@Lalalax I can't add much to what people have said, except I agree that a new partner is unlikely to inherit over and above the deceased person's children, but is is possible that they could contest it, and be entitled to something, as people have said...
@mummagiles
Ignore the people who are saying your DF's partner would have no claim to the house. She could make a claim under the inheritance (provision for dependants) act as a dependant on the basis she has been maintained by your DF by his provision of accommodation. Her claim on the estate could amount to a sum equal to that which would be necessary to maintain her living standards as immediately prior to your DF's death. There was a case recently where a woman who had been estranged from her mother for decades successfully claimed against her mother's estate
Although I don't think the estranged daughter is a good example of what is going on with the OP, as she was the deceased woman's actual daughter.
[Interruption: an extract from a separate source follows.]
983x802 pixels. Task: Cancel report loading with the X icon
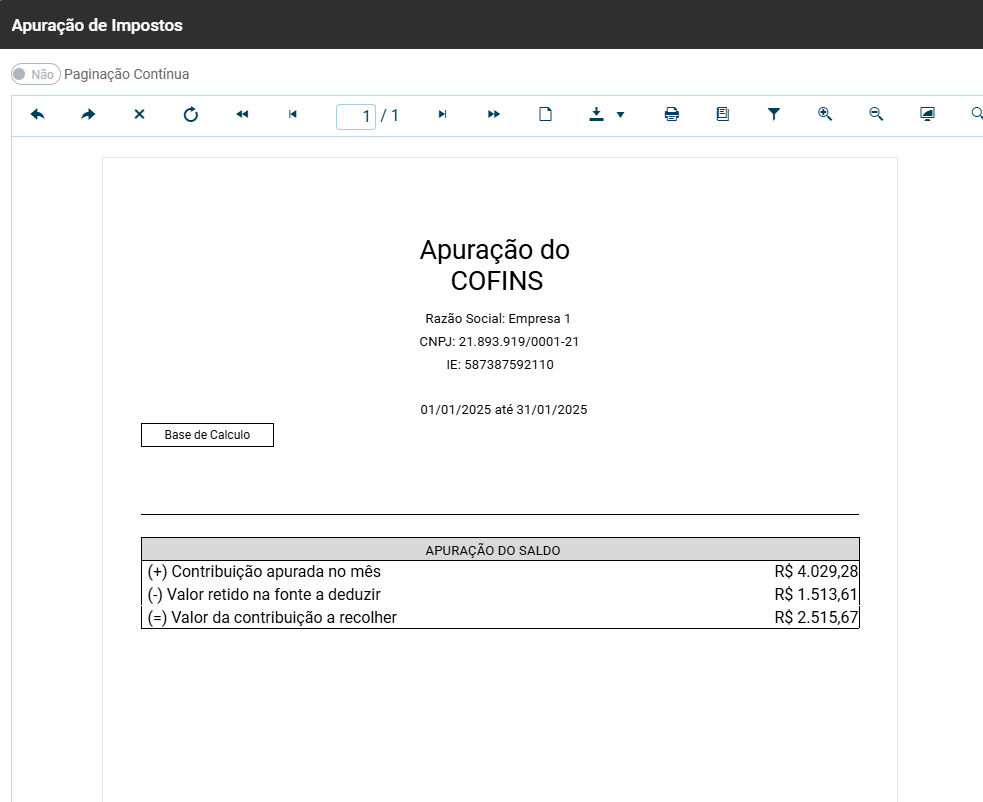140,115
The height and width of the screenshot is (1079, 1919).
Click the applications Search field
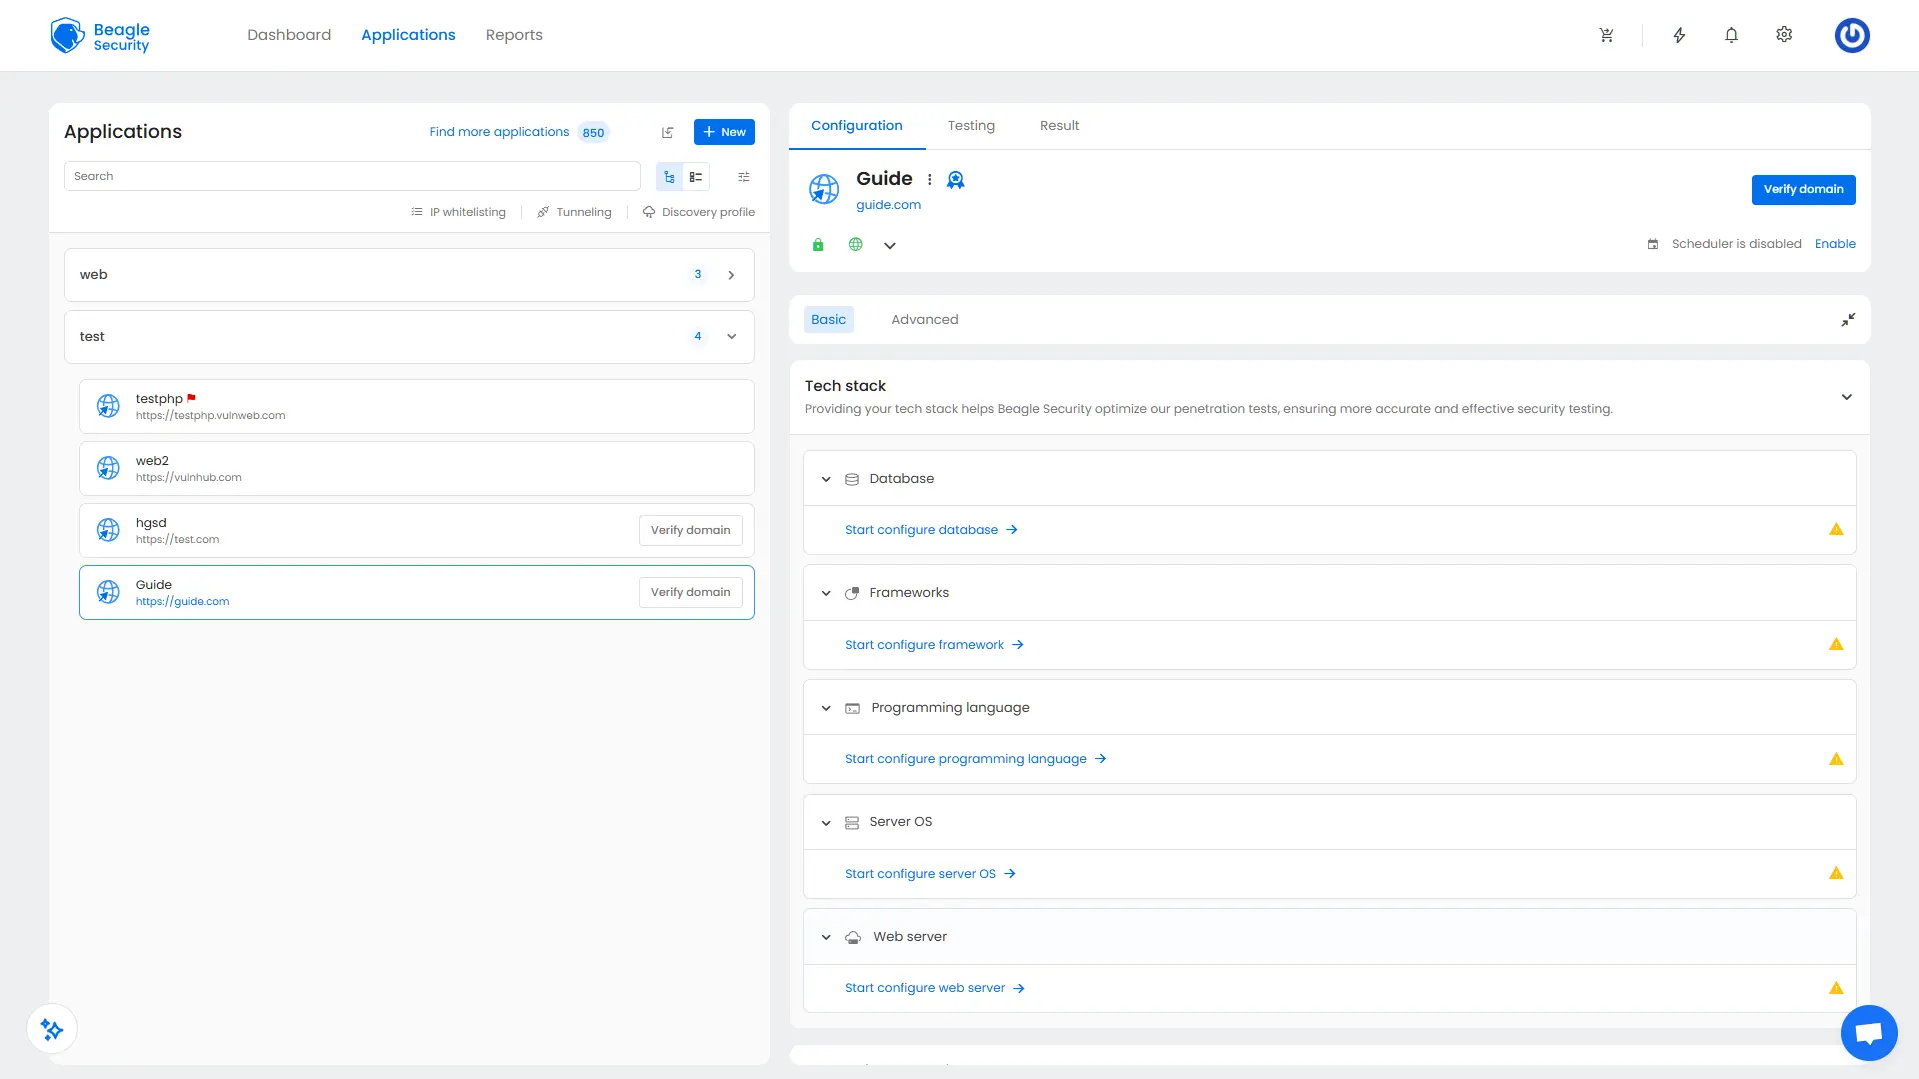[x=352, y=176]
To say because he is 'only 64' he doesn't need to make a will yet is one of the daftest things I have read on here in awhile! Sorry, but 64 is NOT young. You're a bloody pensioner FGS. Many people see their health start to deteriorate by their late 60's and early 70's, even when they have had good health for many year prior to that. You'd have to be delusional to think you 'don't need' a will at 64. Especially as the OP's mother died in her late 50's!!!
Re the issue the OP has, I think when someone gets a new partner/new spouse, any assets they had when they met should not go to the new partner/spouse in the event their death, unless they have been together 10 years or more.
I don't particularly think very highly of people getting very sniffy and assuming they have an absolute 'right' to their parents estate, but at the same time, I don't agree for a second that someone should be allowed to meet someone, and inherit everything they and their deceased spouse have worked hard for all their lives, potentially within MONTHS (or several years) of meeting them.
As has been said, this is not what the OP's mother would have wanted.
I know OP, that you said your dad 'wouldn't lie,' but for all you know, his new woman could be controlling him (no matter how nice she seems!) I have seen it happen. Not saying she is a gold digger, but I am very suspicious as to why your dad won't discuss it. You have every right to be worried and suspicious, but if your dad won't discuss it, there is little you can do.